▸ **ASSIGNMENT**
Extract each record and reproduce it exactly.

[SOURCE RECORDS]

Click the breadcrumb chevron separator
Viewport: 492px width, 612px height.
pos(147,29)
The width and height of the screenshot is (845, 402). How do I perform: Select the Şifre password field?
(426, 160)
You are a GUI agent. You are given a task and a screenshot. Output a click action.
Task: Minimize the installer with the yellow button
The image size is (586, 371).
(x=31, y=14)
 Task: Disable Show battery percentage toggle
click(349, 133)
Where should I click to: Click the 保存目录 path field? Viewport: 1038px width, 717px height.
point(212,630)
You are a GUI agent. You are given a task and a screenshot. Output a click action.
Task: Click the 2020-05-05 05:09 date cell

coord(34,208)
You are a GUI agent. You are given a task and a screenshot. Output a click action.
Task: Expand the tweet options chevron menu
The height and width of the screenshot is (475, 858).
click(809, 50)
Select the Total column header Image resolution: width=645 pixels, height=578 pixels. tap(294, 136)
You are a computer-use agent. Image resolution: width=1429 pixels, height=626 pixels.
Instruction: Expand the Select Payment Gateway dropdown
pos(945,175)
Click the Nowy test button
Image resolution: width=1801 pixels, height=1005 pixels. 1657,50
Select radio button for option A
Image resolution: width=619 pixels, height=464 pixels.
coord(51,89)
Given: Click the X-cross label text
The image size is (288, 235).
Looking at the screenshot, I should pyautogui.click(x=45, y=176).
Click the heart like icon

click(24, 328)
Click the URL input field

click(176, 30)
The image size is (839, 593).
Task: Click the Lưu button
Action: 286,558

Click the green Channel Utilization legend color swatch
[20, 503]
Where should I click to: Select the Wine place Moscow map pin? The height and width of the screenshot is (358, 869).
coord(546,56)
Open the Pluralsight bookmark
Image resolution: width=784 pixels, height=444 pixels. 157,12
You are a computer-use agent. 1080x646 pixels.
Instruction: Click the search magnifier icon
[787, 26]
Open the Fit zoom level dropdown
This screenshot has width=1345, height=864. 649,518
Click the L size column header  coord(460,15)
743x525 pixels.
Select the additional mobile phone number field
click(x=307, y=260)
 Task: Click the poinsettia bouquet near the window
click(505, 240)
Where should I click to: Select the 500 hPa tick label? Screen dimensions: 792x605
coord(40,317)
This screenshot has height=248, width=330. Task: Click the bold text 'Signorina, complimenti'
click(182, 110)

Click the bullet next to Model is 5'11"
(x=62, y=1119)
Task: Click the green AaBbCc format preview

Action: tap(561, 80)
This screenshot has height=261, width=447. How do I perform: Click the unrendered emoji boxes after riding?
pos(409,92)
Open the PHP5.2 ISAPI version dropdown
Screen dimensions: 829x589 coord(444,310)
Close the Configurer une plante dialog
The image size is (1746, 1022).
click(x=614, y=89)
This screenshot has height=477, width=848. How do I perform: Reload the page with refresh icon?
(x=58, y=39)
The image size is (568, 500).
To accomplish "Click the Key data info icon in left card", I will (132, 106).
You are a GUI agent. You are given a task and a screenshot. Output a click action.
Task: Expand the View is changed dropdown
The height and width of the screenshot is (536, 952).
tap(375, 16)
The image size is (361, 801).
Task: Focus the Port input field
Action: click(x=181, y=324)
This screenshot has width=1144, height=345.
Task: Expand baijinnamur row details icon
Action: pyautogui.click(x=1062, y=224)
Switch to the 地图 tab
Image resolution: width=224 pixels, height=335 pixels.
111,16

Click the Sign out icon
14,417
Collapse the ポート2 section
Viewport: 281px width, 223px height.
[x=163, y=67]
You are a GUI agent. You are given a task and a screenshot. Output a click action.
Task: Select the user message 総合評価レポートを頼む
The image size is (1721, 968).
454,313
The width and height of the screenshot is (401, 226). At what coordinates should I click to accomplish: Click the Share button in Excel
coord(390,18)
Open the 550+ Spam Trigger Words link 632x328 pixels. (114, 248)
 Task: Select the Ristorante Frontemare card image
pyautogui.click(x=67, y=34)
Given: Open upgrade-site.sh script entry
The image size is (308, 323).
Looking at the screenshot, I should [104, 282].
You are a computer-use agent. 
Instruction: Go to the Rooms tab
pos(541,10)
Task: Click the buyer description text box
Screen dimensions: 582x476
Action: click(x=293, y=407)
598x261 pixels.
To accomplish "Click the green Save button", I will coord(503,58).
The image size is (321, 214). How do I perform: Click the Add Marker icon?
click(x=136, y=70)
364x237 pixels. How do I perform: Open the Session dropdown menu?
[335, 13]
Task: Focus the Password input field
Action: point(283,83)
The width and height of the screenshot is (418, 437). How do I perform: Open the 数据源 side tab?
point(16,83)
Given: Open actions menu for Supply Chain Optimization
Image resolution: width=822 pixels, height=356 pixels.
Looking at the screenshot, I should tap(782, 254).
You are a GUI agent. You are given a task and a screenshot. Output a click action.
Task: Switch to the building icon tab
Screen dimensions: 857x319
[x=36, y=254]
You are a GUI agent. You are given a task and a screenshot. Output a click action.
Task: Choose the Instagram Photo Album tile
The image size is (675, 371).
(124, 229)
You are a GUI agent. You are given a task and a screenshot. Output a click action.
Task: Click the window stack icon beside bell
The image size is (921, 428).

[/SOURCE RECORDS]

▸ **REPLY TO THE TASK**
Click the breadcrumb chevron separator
Viewport: 492px width, 612px height.
pos(147,29)
The width and height of the screenshot is (845, 402). How do I perform: Select the Şifre password field?
(426, 160)
You are a GUI agent. You are given a task and a screenshot. Output a click action.
Task: Minimize the installer with the yellow button
The image size is (586, 371).
(x=31, y=14)
 Task: Disable Show battery percentage toggle
click(349, 133)
Where should I click to: Click the 保存目录 path field? Viewport: 1038px width, 717px height.
point(212,630)
You are a GUI agent. You are given a task and a screenshot. Output a click action.
Task: Click the 2020-05-05 05:09 date cell

coord(34,208)
You are a GUI agent. You are given a task and a screenshot. Output a click action.
Task: Expand the tweet options chevron menu
The height and width of the screenshot is (475, 858).
click(809, 50)
Select the Total column header Image resolution: width=645 pixels, height=578 pixels. tap(294, 136)
You are a computer-use agent. Image resolution: width=1429 pixels, height=626 pixels.
Instruction: Expand the Select Payment Gateway dropdown
pos(945,175)
Click the Nowy test button
Image resolution: width=1801 pixels, height=1005 pixels. 1657,50
Select radio button for option A
Image resolution: width=619 pixels, height=464 pixels.
coord(51,89)
Given: Click the X-cross label text
The image size is (288, 235).
Looking at the screenshot, I should pyautogui.click(x=45, y=176).
Click the heart like icon

click(24, 328)
Click the URL input field

click(176, 30)
The image size is (839, 593).
Task: Click the Lưu button
Action: 286,558

Click the green Channel Utilization legend color swatch
[20, 503]
Where should I click to: Select the Wine place Moscow map pin? The height and width of the screenshot is (358, 869).
coord(546,56)
Open the Pluralsight bookmark
Image resolution: width=784 pixels, height=444 pixels. 157,12
You are a computer-use agent. 1080x646 pixels.
Instruction: Click the search magnifier icon
[787, 26]
Open the Fit zoom level dropdown
This screenshot has width=1345, height=864. 649,518
Click the L size column header  coord(460,15)
743x525 pixels.
Select the additional mobile phone number field
click(x=307, y=260)
 Task: Click the poinsettia bouquet near the window
click(505, 240)
Where should I click to: Select the 500 hPa tick label? Screen dimensions: 792x605
coord(40,317)
This screenshot has height=248, width=330. Task: Click the bold text 'Signorina, complimenti'
click(182, 110)

Click the bullet next to Model is 5'11"
(x=62, y=1119)
Task: Click the green AaBbCc format preview

Action: tap(561, 80)
This screenshot has height=261, width=447. How do I perform: Click the unrendered emoji boxes after riding?
pos(409,92)
Open the PHP5.2 ISAPI version dropdown
Screen dimensions: 829x589 coord(444,310)
Close the Configurer une plante dialog
The image size is (1746, 1022).
click(x=614, y=89)
This screenshot has height=477, width=848. How do I perform: Reload the page with refresh icon?
(x=58, y=39)
The image size is (568, 500).
To accomplish "Click the Key data info icon in left card", I will (132, 106).
You are a GUI agent. You are given a task and a screenshot. Output a click action.
Task: Expand the View is changed dropdown
The height and width of the screenshot is (536, 952).
tap(375, 16)
The image size is (361, 801).
Task: Focus the Port input field
Action: click(x=181, y=324)
This screenshot has width=1144, height=345.
Task: Expand baijinnamur row details icon
Action: pyautogui.click(x=1062, y=224)
Switch to the 地图 tab
Image resolution: width=224 pixels, height=335 pixels.
111,16

Click the Sign out icon
14,417
Collapse the ポート2 section
Viewport: 281px width, 223px height.
[x=163, y=67]
You are a GUI agent. You are given a task and a screenshot. Output a click action.
Task: Select the user message 総合評価レポートを頼む
The image size is (1721, 968).
454,313
The width and height of the screenshot is (401, 226). At what coordinates should I click to accomplish: Click the Share button in Excel
coord(390,18)
Open the 550+ Spam Trigger Words link 632x328 pixels. (114, 248)
 Task: Select the Ristorante Frontemare card image
pyautogui.click(x=67, y=34)
Given: Open upgrade-site.sh script entry
The image size is (308, 323).
Looking at the screenshot, I should [104, 282].
You are a computer-use agent. 
Instruction: Go to the Rooms tab
pos(541,10)
Task: Click the buyer description text box
Screen dimensions: 582x476
Action: click(x=293, y=407)
598x261 pixels.
To accomplish "Click the green Save button", I will coord(503,58).
The image size is (321, 214). How do I perform: Click the Add Marker icon?
click(x=136, y=70)
364x237 pixels. How do I perform: Open the Session dropdown menu?
[335, 13]
Task: Focus the Password input field
Action: point(283,83)
The width and height of the screenshot is (418, 437). How do I perform: Open the 数据源 side tab?
point(16,83)
Given: Open actions menu for Supply Chain Optimization
Image resolution: width=822 pixels, height=356 pixels.
Looking at the screenshot, I should tap(782, 254).
You are a GUI agent. You are given a task and a screenshot. Output a click action.
Task: Switch to the building icon tab
Screen dimensions: 857x319
[x=36, y=254]
You are a GUI agent. You are given a task and a screenshot. Output a click action.
Task: Choose the Instagram Photo Album tile
The image size is (675, 371).
(124, 229)
You are a GUI agent. You are given a task and a screenshot. Output a click action.
Task: Click the window stack icon beside bell
The image size is (921, 428).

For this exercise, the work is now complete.